## [QUÉ HACER]
1. Repite el fragmento del texto sobre el trabajo fantasma que va desde "En todos esos" hasta "de trabajo fantasma.", incluidas ambas partes.
2. Escribe la continuación del texto sobre el trabajo fantasma a partir de donde termina.

## [TEXTO DADO]
En todos esos casos, el único beneficiario, a costos muy altos de vida, es el poder y el capital que sólo usufructúan unos cuantos, con el único objeto de consumir enormes cantidades de mercancía y de trabajo fantasma.
Más allá de lo que Marx opinaba al decir que los beneficios del capitalista son el producto de la plusvalía –es decir, del valor que el dueño del capital le roba a la fuerza de trabajo del asalariado–, en realidad, es el trabajo fantasma el que, en su crecimiento monopólico, refuerza los beneficios no sólo del capitalista, sino del Estado y del crimen. Entre mayor es el crecimiento del trabajo fantasma, o, en otras palabras, entre mayor es la demanda de bienes de capital vinculados con el trabajo fantasma que produce la industria, mayor es la riqueza de las élites económicas y estatales, mayor la generación de empleos improductivos, mayor la proliferación de actividades delictivas, mayor la violencia, la explotación y la miseria moral y económica de una gran parte de la población.

Elementos guardados de una colección:
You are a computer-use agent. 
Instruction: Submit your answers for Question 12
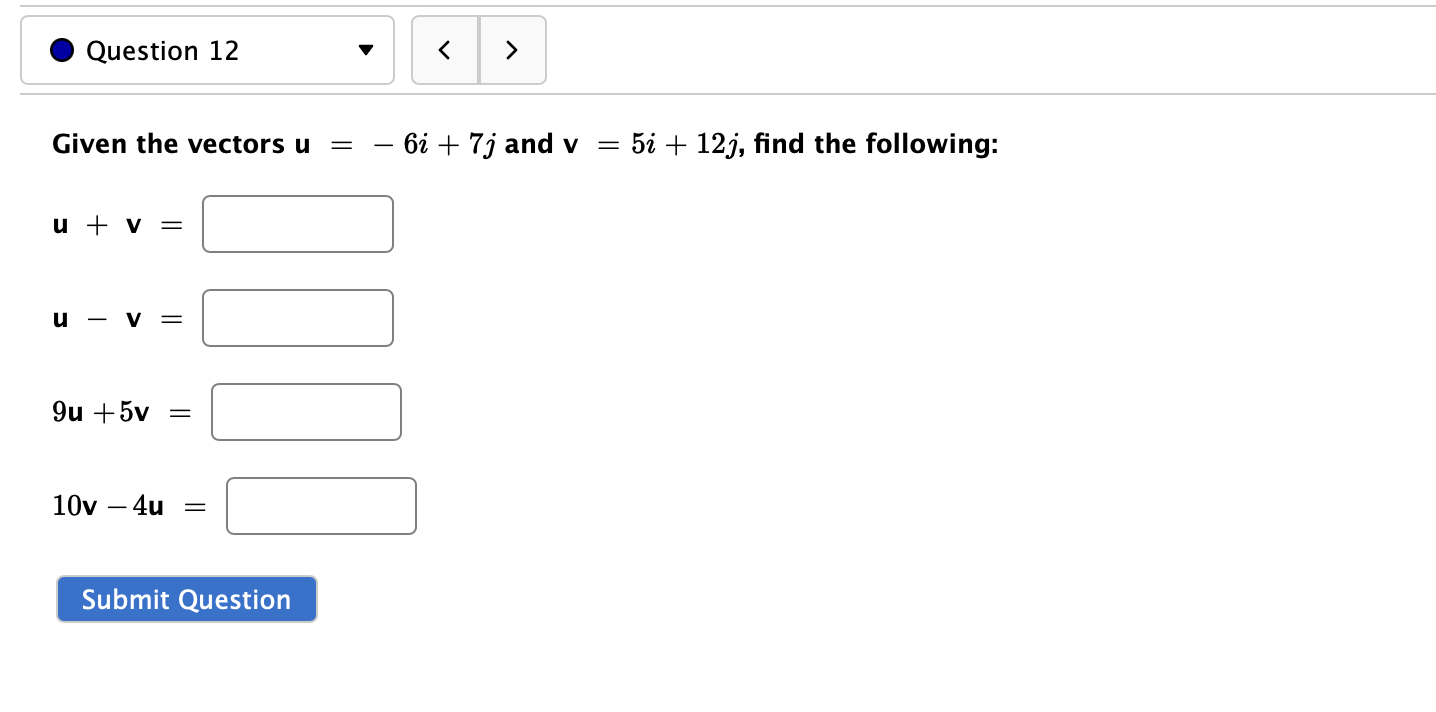(186, 599)
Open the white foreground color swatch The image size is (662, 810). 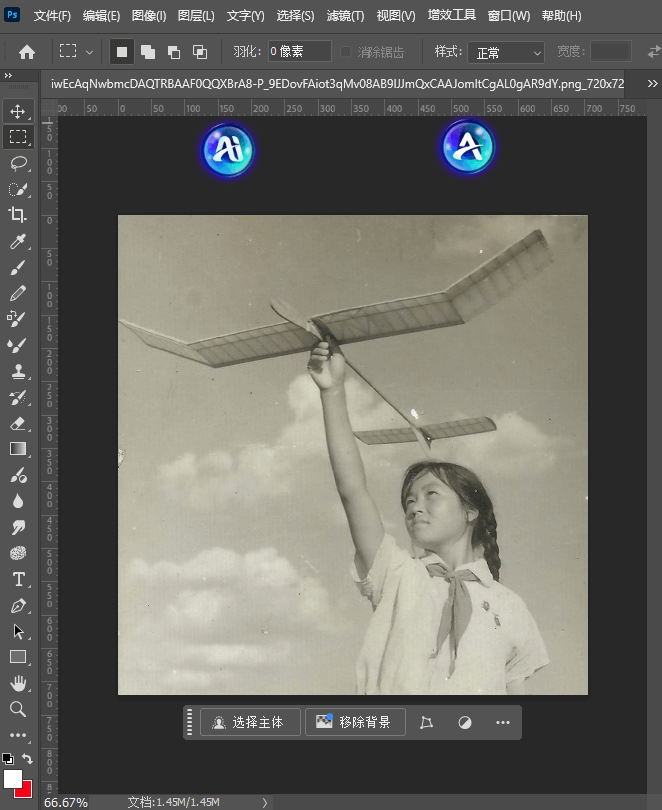click(x=12, y=778)
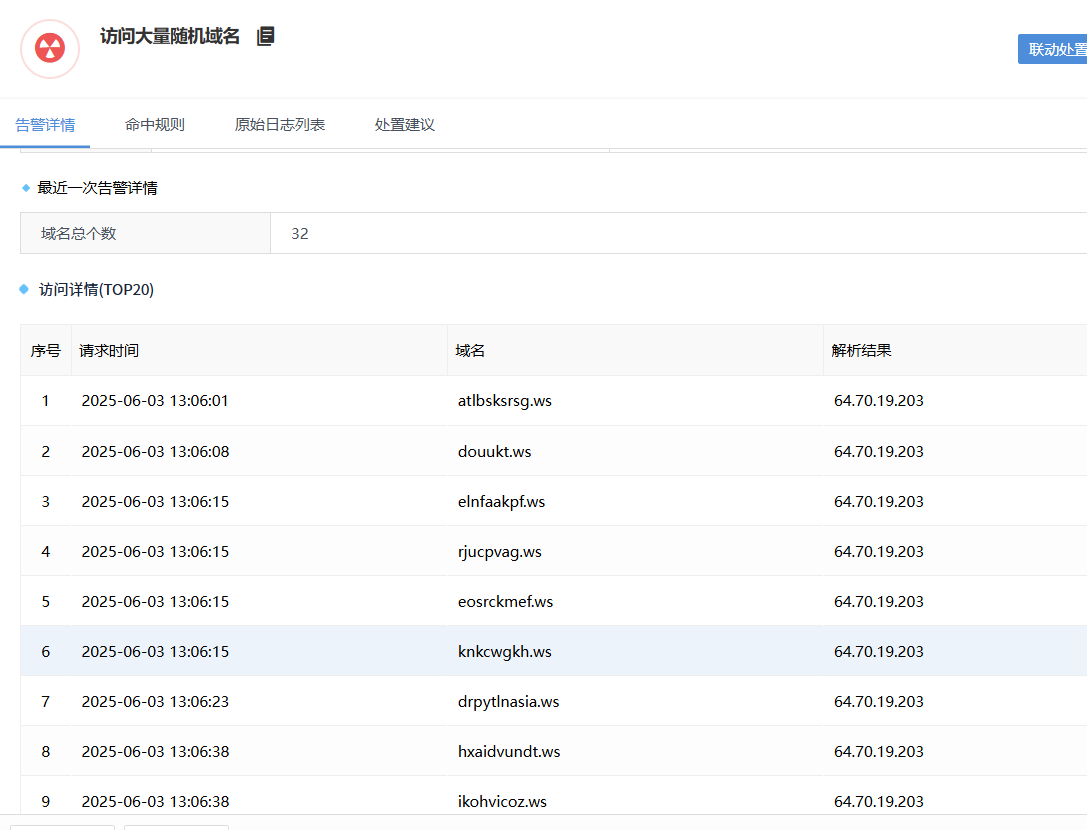The width and height of the screenshot is (1087, 830).
Task: Click the resolved IP in the douukt.ws row
Action: pos(879,451)
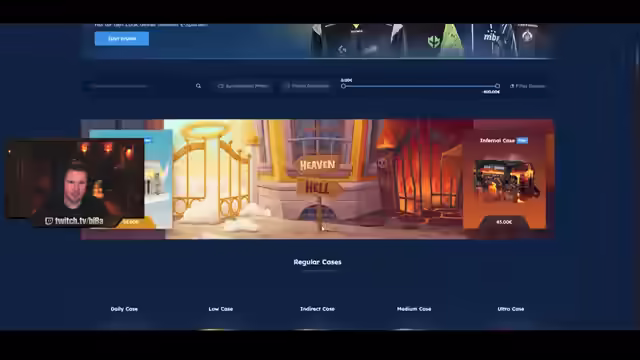
Task: Click the price slider minimum handle
Action: click(344, 86)
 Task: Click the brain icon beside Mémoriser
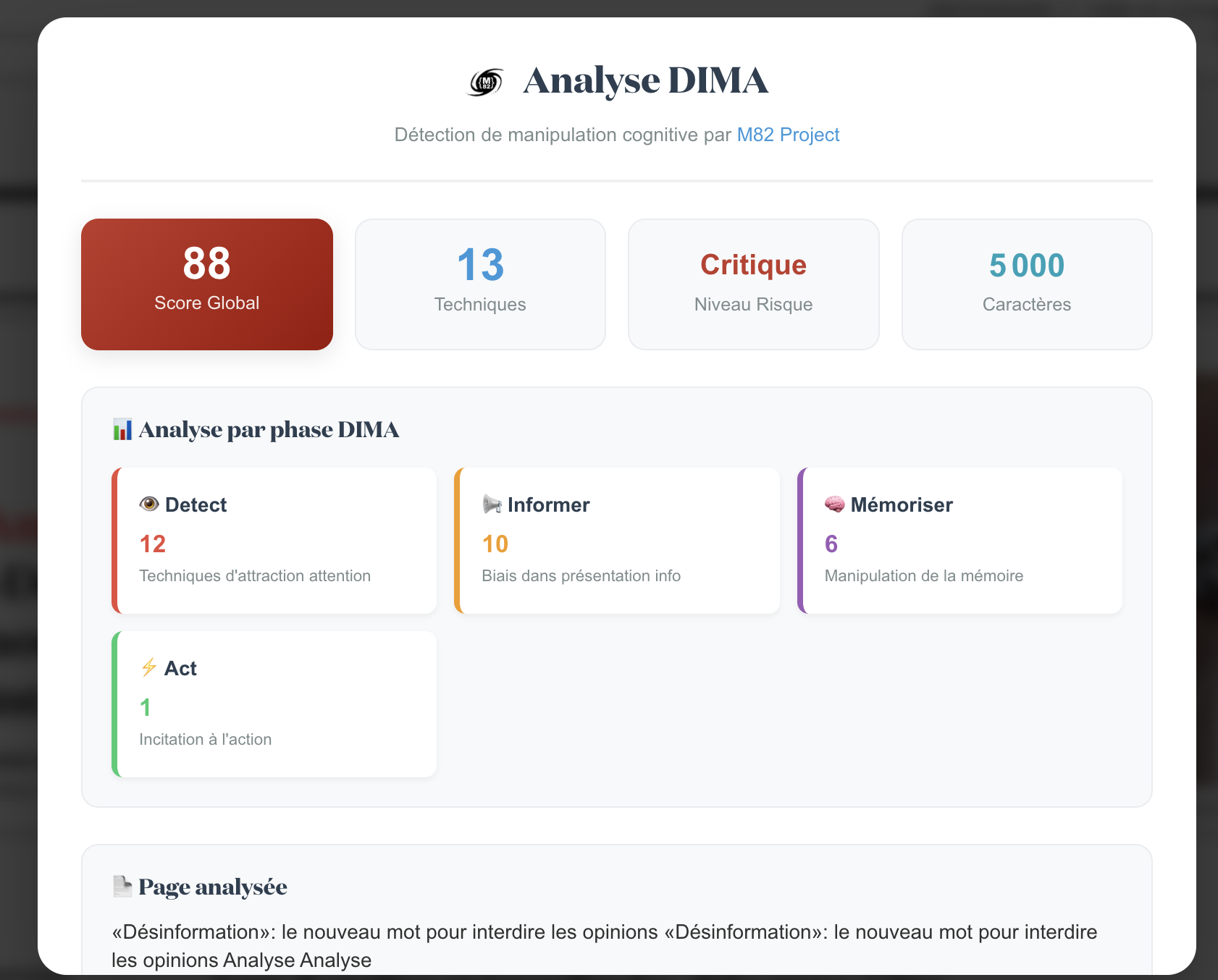coord(834,504)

## [RESULTADOS EN ORDEN]
1.
En todos esos casos, el único beneficiario, a costos muy altos de vida, es el poder y el capital que sólo usufructúan unos cuantos, con el único objeto de consumir enormes cantidades de mercancía y de trabajo fantasma.

2.
La única manera de escapar de su imperio es develar el fantasma de la servidumbre industrial, con el objeto de volver –dando la espalda a las producciones industriales y al Estado– a formas modernas de lo que Illich llama la subsistencia y de las cuales el modelo más acabado es el de los caracoles zapatistas. Se podría hablar de una pobreza, como la definen Jean Robert y Majid Rahnema, convivial, ajena al fantasma del trabajo, y cuyos principios son la autonomía, la simplicidad, la solidaridad, la frugalidad y el compartir, o lo que en árabe se denomina “quana’at: la virtud que expresa la satisfacción de lo que se produce como valor de uso y se percibe como la parte justa de cada uno en la abundancia del orden cósmico”. Algo de lo que jamás hablarán los partidos políticos ni los economistas.
Además opino que hay que respetar los Acuerdos de San Andrés, liberar a todos los zapatistas presos, derruir el Costco-CM del Casino de la Selva, esclarecer los crímenes de las asesinadas de Juárez, sacar a la Minera San Xavier del Cerro de San Pedro, liberar a todos los presos de la APPO, hacerle juicio político a Ulises Ruiz, cambiar la estrategia de seguridad y resarcir a las víctimas de la guerra de Calderón.